I was recently at the Ligna fair in Hannover, a large event that brings together the forestry industry, the furniture sector and everything related to wood, from drying kilns to biomass fuelled power stations.
It was very interesting to see very powerful (and very expensive) sawmills, de-barkers, and such things that are part and parcel of timber production or quite simply keeping a forest healthy.
In the furniture pavilion it was very sad to see how the industry is taken over by what can only called mock-wood, often a photographic image of wood printed on laminated plastic, covering a plank of reconstituted woodchip in the form of MDF or some such thing.
A thriving Spanish company exhibited its wares, glossy kitchen furniture that shone like a mirror as though it were the best Japanese lacquered wood, whereas it was just a high-tech mix of synthetic materials with an MDF core.
I wonder if the world is simply gone crazy.
Not so long ago, people thought that we would be better off resorting to synthetic materials to make furniture. The logic behind this being that the less wood we use fewer trees would be cut and there would be more forests left standing. Customers often deliberately avoided purchasing real wood thinking that it was some form of environmental vandalism.
Of course, the opposite is true. Using real wood is very good for the environment, and it is in fact necessary to combat climate change.
The most important fact about forests is that we must extract wood from them in order to keep them healthy. A typical forest can grow in terms of timber volume by about 10 to 20 per cent in a year, and it is possible to extract about 10 per cent of good-quality timber and almost as much in biomass (in the form of woodchip, which can be use to generate electricity).
When forests are looked after in this way, one can have the right spacing between trees so that they can grow bigger and healthier. Also it becomes a very efficient sink of carbon as dead trees are removed and used for timber rather than left to rot (in which case they would re-remit the CO2 they sequestered while growing).
Of course in our planet we have many more forests than we can realistically look after, and much more timber extraction potential in them than our furniture industry will ever need. When there’s no sustainable maintenance going on nature takes over and all forms of vegetation grows creating a compact jungle-like type of mess.
This is not particularly good for the trees but that’s how nature is, au naturel, so to speak.
Illegal logging is of course another story.
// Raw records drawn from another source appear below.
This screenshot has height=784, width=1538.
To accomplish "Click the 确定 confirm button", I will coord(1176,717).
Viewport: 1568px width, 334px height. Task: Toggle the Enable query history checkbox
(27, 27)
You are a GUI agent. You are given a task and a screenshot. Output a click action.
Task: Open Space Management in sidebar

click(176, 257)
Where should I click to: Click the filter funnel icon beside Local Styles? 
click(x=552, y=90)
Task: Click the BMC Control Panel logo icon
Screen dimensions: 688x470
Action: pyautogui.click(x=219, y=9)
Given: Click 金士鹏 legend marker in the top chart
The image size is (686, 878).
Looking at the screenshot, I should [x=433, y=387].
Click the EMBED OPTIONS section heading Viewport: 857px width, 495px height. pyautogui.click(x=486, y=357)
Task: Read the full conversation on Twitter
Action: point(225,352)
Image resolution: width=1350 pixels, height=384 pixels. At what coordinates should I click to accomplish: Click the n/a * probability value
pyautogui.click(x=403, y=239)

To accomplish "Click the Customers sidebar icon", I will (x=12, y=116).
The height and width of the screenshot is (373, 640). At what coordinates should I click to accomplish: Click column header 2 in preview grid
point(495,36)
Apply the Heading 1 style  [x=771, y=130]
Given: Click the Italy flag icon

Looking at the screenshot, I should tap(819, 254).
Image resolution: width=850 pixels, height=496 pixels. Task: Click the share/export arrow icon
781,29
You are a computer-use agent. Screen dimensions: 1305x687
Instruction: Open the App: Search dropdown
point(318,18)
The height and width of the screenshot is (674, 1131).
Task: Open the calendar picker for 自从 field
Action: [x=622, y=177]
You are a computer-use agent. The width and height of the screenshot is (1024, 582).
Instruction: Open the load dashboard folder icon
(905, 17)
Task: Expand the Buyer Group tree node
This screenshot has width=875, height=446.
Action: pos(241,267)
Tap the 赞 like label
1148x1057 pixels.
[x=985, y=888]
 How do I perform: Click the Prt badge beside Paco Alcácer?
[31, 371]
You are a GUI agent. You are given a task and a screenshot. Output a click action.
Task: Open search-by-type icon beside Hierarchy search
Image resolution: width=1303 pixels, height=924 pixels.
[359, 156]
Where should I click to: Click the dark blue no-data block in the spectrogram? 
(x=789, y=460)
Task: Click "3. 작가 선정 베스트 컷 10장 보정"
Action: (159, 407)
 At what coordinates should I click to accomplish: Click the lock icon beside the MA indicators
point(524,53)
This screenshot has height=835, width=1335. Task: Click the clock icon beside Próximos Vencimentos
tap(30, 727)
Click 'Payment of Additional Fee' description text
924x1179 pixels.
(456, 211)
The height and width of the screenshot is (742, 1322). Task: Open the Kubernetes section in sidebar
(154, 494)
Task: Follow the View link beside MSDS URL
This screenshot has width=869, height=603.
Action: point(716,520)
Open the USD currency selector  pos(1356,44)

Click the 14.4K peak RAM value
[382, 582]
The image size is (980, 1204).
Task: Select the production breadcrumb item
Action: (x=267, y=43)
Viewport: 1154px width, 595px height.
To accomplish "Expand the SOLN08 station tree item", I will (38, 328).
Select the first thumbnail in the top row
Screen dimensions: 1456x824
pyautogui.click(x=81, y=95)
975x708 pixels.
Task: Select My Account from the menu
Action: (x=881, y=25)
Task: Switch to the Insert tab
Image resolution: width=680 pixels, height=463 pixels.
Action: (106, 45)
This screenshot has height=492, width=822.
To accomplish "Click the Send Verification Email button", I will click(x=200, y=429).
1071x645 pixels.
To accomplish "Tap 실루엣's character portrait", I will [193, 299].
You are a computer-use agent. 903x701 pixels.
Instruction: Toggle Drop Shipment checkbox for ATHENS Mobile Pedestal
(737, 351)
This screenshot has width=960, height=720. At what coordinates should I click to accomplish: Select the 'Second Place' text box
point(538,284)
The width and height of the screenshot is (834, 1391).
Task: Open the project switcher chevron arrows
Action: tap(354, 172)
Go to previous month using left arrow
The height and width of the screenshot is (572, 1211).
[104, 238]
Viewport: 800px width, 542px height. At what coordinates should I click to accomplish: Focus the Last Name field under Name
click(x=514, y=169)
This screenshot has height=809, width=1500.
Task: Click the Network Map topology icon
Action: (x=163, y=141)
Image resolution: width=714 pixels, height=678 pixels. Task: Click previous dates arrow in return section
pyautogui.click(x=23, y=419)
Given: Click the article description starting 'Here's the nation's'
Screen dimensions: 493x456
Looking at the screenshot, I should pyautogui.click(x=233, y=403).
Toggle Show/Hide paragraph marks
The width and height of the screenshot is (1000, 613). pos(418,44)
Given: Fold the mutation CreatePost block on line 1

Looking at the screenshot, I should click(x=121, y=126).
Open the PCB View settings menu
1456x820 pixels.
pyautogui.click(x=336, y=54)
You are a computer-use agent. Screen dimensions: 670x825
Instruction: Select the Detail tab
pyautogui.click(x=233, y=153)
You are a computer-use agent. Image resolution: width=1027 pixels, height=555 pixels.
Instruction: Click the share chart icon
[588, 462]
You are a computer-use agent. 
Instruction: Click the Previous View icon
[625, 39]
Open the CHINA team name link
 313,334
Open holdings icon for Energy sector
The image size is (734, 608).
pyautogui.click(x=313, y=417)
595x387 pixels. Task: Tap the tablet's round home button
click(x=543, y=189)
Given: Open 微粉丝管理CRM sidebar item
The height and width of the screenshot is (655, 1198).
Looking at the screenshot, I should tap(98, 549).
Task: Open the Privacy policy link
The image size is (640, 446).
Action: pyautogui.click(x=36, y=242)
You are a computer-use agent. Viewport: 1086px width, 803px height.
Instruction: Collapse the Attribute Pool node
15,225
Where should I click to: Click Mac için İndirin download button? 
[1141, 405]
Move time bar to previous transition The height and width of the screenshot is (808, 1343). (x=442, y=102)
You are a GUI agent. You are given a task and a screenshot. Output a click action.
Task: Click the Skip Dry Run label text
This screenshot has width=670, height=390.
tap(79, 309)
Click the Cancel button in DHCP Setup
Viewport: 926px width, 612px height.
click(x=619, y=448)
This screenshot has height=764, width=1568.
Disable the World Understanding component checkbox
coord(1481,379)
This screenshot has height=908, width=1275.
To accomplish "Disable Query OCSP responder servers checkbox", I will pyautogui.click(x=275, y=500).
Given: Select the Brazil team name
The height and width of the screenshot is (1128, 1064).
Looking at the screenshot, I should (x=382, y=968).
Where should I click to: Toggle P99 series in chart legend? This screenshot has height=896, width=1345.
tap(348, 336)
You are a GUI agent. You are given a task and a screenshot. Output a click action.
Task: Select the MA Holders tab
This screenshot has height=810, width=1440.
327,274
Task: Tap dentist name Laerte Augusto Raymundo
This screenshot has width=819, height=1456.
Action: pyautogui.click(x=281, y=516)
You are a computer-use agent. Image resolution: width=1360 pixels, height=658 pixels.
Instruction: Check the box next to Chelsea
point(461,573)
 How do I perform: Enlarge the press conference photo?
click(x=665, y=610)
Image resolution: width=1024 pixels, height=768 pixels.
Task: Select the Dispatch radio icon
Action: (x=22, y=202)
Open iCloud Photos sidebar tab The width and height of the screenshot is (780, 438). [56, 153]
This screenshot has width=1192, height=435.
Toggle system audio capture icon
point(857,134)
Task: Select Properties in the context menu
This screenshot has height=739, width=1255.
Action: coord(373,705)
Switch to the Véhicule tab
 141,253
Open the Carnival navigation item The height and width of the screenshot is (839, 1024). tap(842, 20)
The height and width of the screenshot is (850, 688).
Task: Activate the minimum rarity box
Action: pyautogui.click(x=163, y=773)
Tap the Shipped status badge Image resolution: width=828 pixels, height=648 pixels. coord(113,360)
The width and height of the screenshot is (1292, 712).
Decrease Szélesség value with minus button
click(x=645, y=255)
These are typically poor and thoughtless people who destroy entire swathes of forest for their timber content or the charcoal industry, rather than selectively extracting timber in a sustainable fashion.
(Illegal loggers don’t own their land, otherwise they wouldn’t destroy it, and I feel that private ownership of forests is key to conservation and eradicating this difficult problem).
The furniture industry has many good reasons to force-feed us mock wood. It is very cheap to produce (woodchip has a negligible cost compared to solid timber) and laminated surfaces can be very strong, impermeable, easy to maintain, and –at least when they are brandnew– they can be rather attractive.
It is all very sad and in very poor taste because I am yet to see any mock-wood that ages well.
Nobody has heard of a “mock-wood antique”. These things will never exist. Even with the best technology, a mock-wood piece of furniture invariably becomes a piece of rubbish with age.
This type of mentality of consuming cheap furniture and replacing it frequently is encouraged by the big producers and it is generating mountains of rubbish.
It might be too much to ask producers to give us real furniture made of solid wood like the only acceptable option, but perhaps we consumers can change through our own choices.